The curious case of failed logins
tl;dr The fetch credentials default changed in Chrome/68 and matters for same origin requests.
We recently launched our new portal, allowing users to login and view their wealth. The login flow is fairly standard; a user enters their email and password and the app sends them to the server which if valid replies setting a cookie with a session token. We tested this in Chrome, Firefox, and Safari, and it worked, so we shipped.
Then we started to recieve reports from frustrated users, they couldn’t login. They said they entered their login details and instead of reaching the home page their login details just cleared. They would send screenshots of empty login pages and we’d scratch our heads — we could always login.
Fortunately we had logs we could check, and we noticed these login failures were associated with browsers we hadn’t checked ...SamsungBrowser/9.2 Chrome/67.0.3396.87..., ...Silk/66.2.10 like Chrome/66.0.3359.126... and others. It turns out that Samsung’s browser has 4% of the uk market, slighlty more than Firefox, so we focused on Samsung. Fortunately we own a Samsung phone and could confirm what our users were seeing.

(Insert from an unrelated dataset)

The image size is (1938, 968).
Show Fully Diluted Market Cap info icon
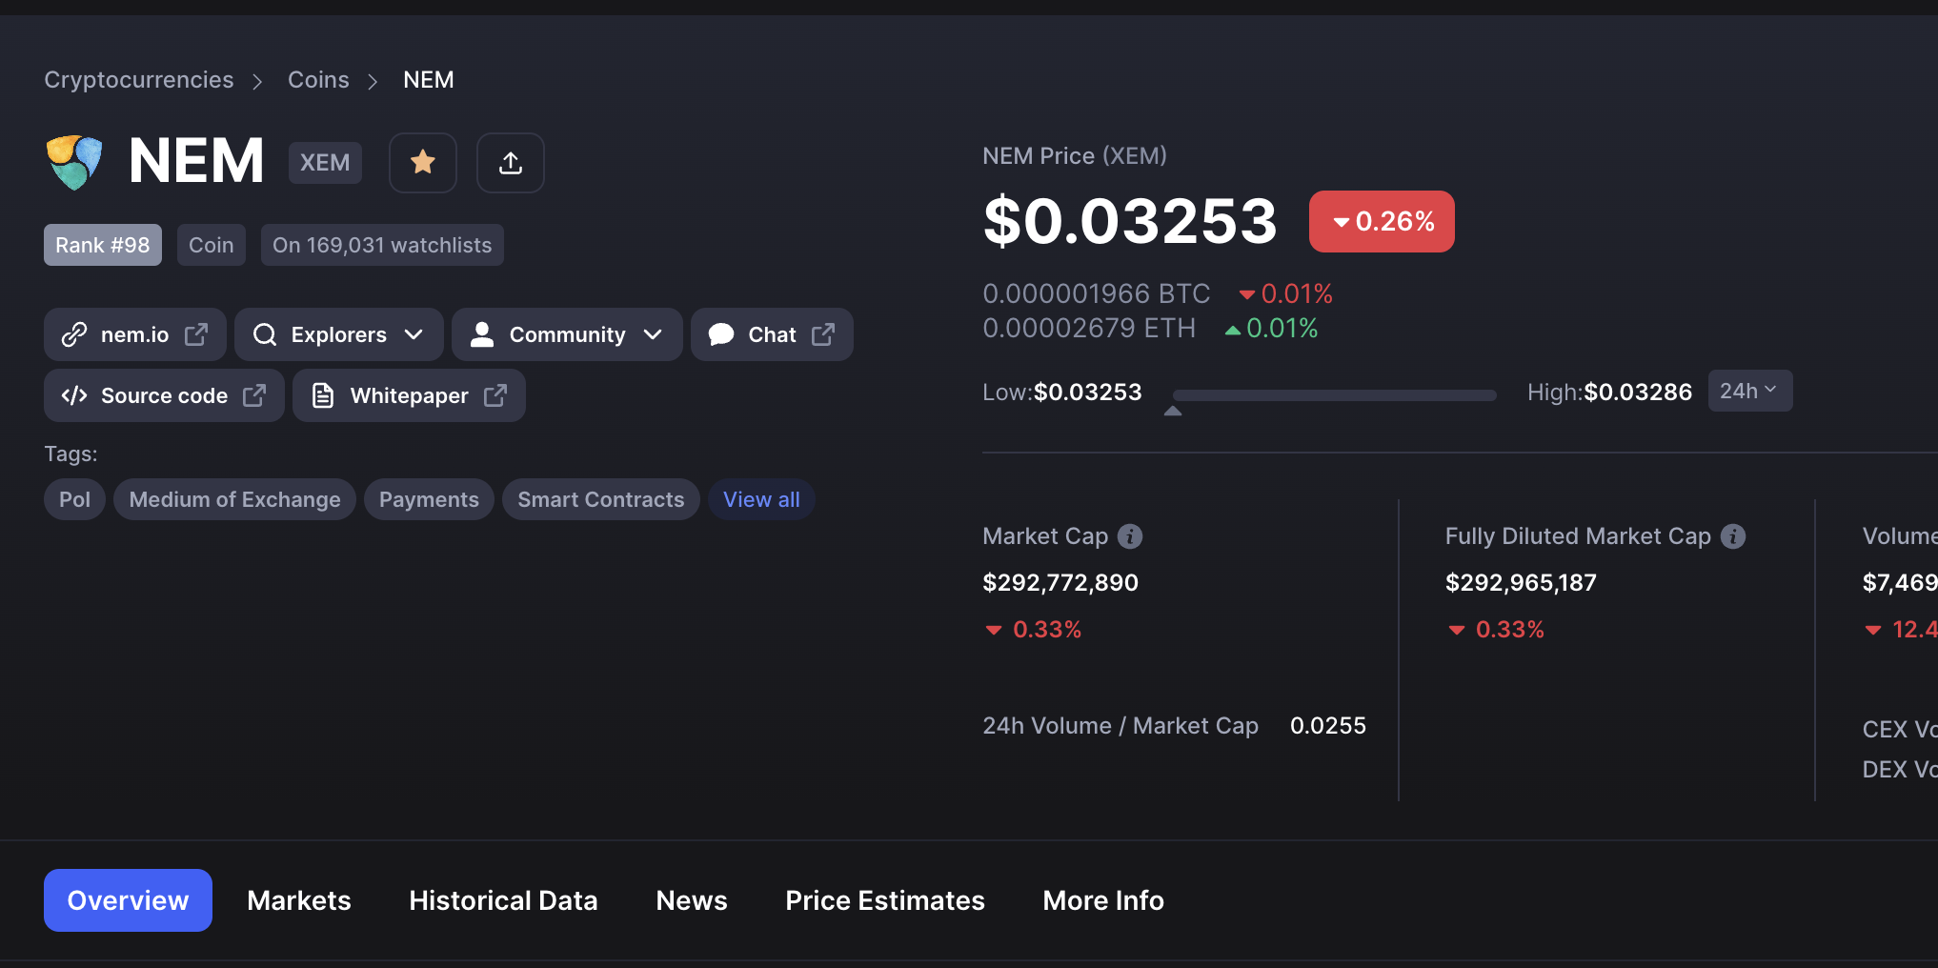click(1733, 536)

Testing in the Samsung browser demonstrated that the login would succeed, but no session cookie would be set. We first assumed Samsung was incorrectly identifying our cookie as third party and blocking it, but nothing we tried or read supported this. Then we came across this stack overflow question, which resonated as our login was an ajax request, using the fetch api,
await fetch(
"/v0/login/",
headers: {
Accept: "application/json",
"Content-Type": "application/json",
},
body: JSON.stringify({ email, password }),
method: "POST",
)The answer suggested was to add credentials: "same-origin" to the fetch in order to allow cookies to be sent and cruically received. Yet this is the default value, as confirmed in MDN. It also seemed to be unrelated as the credentials property is always documented in terms of cross-origin requests, whereas our login was to the same site.

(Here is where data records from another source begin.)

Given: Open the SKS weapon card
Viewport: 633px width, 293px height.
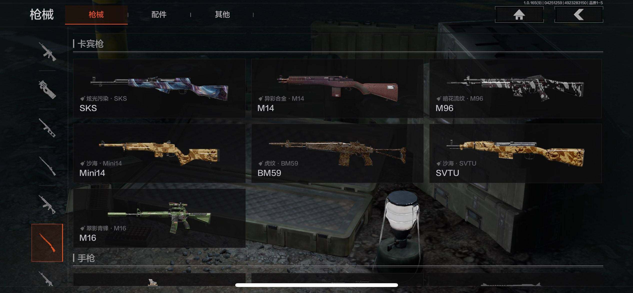Looking at the screenshot, I should 159,88.
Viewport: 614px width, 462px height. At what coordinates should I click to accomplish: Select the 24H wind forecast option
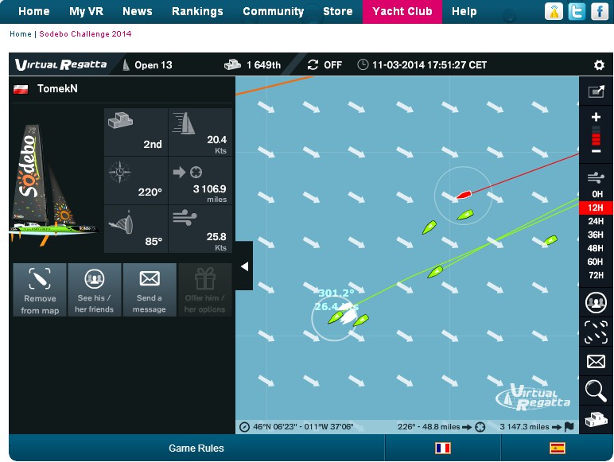pos(596,221)
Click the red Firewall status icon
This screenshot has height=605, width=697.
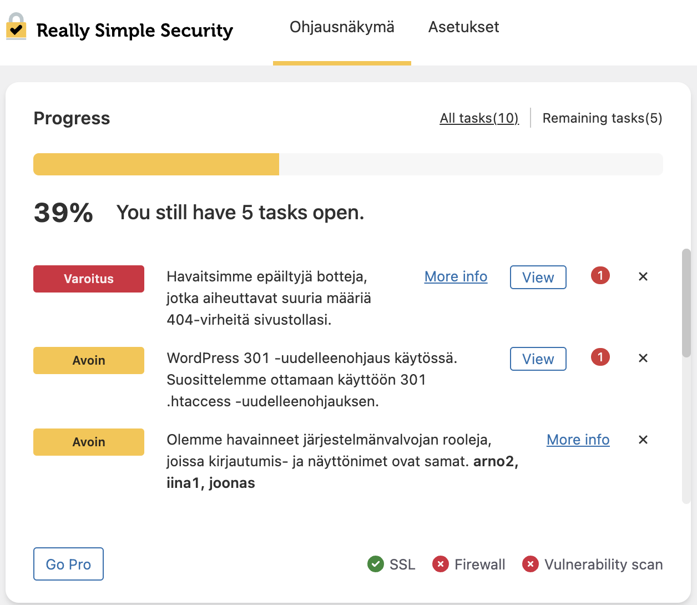440,564
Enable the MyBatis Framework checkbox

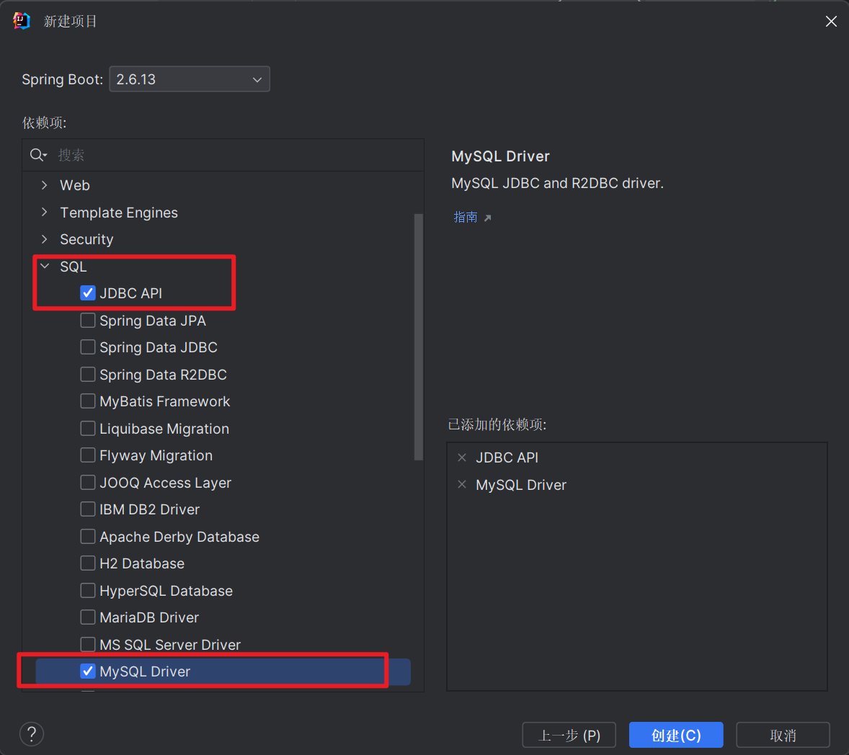tap(88, 401)
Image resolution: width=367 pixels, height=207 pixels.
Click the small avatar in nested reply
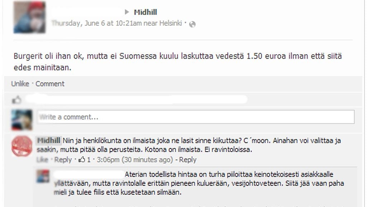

After a frustrated while reading and searching about whether the fetch credentials affected same origin requests, we found that in Chrome 68 the default was changed from omit to same-origin. From this it is clear what the issue was, our users were using the latest Samsung browser yet that browser was built on an outdated chromium (Chrome 67) that had the default set to omit. Adding credentials: "same-origin" to the fetch fixed the problem.
In conclusion
This was a tricky isolated bug to track down and fix, especially as some of the documentation on fetch credentials suggests that they only apply to cross-origin requests. Hopefully as you are reading this we’ve saved you from a few hours of confusion.